2016 BSF Grantee Wins Coveted Fellowships

Prof. Clifford Brangwynne

To put it mildly, Clifford Brangwynne, an associate professor of chemical and biological engineering at Princeton, had quite a year in 2018.

First, he was one of only 19 science investigators throughout the United States to receive funding through the Howard Hughes Medical Institute’s new $200 million initiative for innovative researchers. Then, he was named a 2018 MacArthur Fellow by the John D. and Catherine T. MacArthur Foundation. Though they are officially called fellows, recipients are more commonly known as genius grant winners.

In 2016, Brangwynne and Michael Elbaum of the Weizmann Institute of Science received a BSF grant, and advancements they have achieved since then led to even more recognition last year.

Brangwynne is part of a team of researchers who made discoveries about the formation of cellular components called membraneless organelles and the key role these organelles play in cells. In November, the researchers had two papers published in the journal Cell. The papers deal with intracellular phase separation – the process by which the chaotic liquid matter inside cells transforms into membraneless organelles. The researchers focused on the conditions that lead to the formation of the organelles and the formation’s impact on cellular DNA.

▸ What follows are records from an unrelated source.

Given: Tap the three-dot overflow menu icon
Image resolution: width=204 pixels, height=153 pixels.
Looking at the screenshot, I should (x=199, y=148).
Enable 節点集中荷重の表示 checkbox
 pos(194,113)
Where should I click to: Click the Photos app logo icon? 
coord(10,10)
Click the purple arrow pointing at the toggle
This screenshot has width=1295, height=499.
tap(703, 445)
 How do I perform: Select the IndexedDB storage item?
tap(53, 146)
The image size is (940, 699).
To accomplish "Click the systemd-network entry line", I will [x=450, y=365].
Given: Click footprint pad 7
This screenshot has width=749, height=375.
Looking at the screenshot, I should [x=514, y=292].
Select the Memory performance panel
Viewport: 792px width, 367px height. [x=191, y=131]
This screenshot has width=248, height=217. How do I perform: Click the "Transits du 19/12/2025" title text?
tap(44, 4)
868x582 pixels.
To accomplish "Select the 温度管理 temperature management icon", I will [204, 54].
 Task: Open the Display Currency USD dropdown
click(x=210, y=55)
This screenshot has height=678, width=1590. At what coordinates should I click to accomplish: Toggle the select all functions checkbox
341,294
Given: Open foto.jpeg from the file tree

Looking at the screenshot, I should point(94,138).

Brangwynne is part of a new cohort of biologists exploring transitions that affect genomes. He said genomes are “like a blueprint for the past, present, and future of physical selves”. Genomes are not only a record of someone’s past (i.e. genetic heritage.) They help determine characteristics such as height and eye color, and they can also predict diseases a person is likely to get.

Organelles play critical roles in human health. The loss of their fluid-like consistency is implicated in diseases including cancer, Alzheimer’s, and amyotrophic lateral sclerosis (ALS). Brangwynne plans to explore phase transitions further and hopes that future discoveries could lead to better understanding and treatment for such illnesses.

He is grateful for grants such as the one from BSF, which came as part of BSF’s Transformative Science program for potentially groundbreaking research.

“BSF has been helpful in bringing Michael (Elbaum) and I together, and in fostering positive interactions that are moving our science forward, particularly in the development of our new Corelet system that was recently published in Cell,” Brangwynne said.

Corelet is a tool developed by the researchers to create a quantitative description of the concentration of proteins driving phase separation in cells. Because protein concentrations help regulate the assembly of membraneless organelles, the description will help researchers investigate the mechanisms that create the organelles at some local regions of the cell, but not in others.

Brangwynne earned a B.S. in materials science and engineering, with a minor in physics, from Carnegie Mellon University; and a Ph.D. in applied physics from Harvard University. He conducted postdoctoral research in Dresden, Germany, at the Max Planck Institute of Molecular Cell Biology and Genetics, and the Max Planck Institute for the Physics of Complex Systems, before joining the Princeton faculty in 2011.

He describes himself as a “curiosity-driven explorer.”

“I view my research — and life in general — as an incredible adventure, and I’m eager to see where it leads,” he said.